Deep learning integration of molecular and interactome data for protein-compound interaction prediction

Motivation Virtual screening, which can computationally predict the presence or absence of protein-compound interactions, has attracted attention as a large-scale, low-cost, and short-term search method for seed compounds. Existing machine learning methods for predicting protein-compound interactions are largely divided into those based on molecular structure data and those based on network data. The former utilize information on proteins and compounds, such as amino acid sequences and chemical structures, while the latter utilize interaction network data, such as data on protein-protein interactions and compound-compound interactions. However, few attempts have been made to combine both types of data in molecular information and interaction networks.

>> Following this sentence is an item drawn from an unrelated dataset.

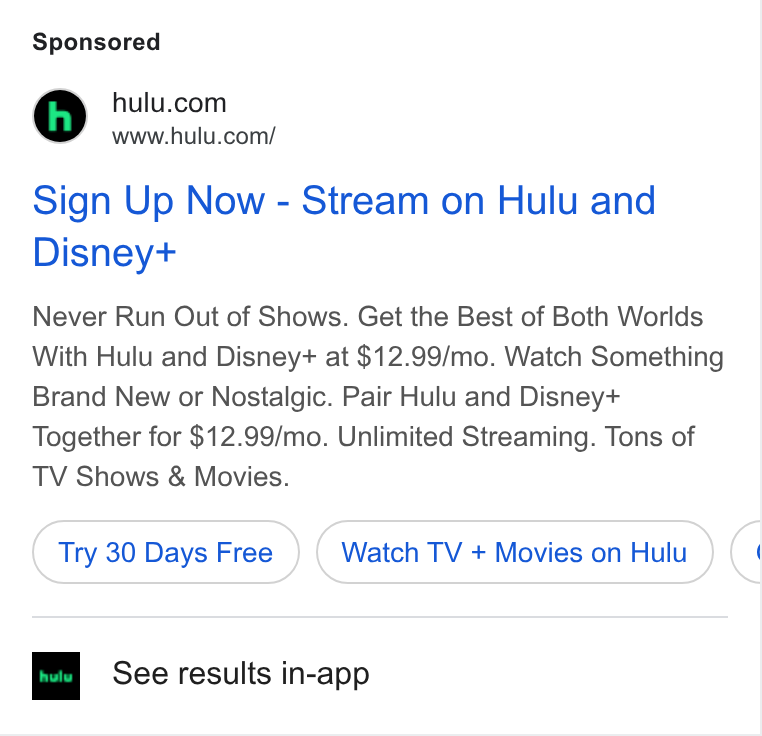Select the Try 30 Days Free chip
The width and height of the screenshot is (762, 736).
(x=166, y=552)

Results We developed a deep learning-based method that integrates protein features, compound features, and multiple types of interactome data to predict protein-compound interactions. We designed three benchmark datasets with different difficulties and evaluated the performance on them. The performance evaluations show that our deep learning framework for integrating molecular structure data and interactome data outperforms state-of-the-art machine learning methods for protein-compound interaction prediction tasks. The performance improvement is proven to be statistically significant by the Wilcoxon signed-rank test. This reveals that the multi-interactome captures different perspectives than amino acid sequence homology and chemical structure similarity, and both type of data have a synergistic effect in improving prediction accuracy. Furthermore, experiments on three benchmark datasets show that our method is more robust than existing methods in accurately predicting interactions between proteins and compounds that are unseen in the training samples.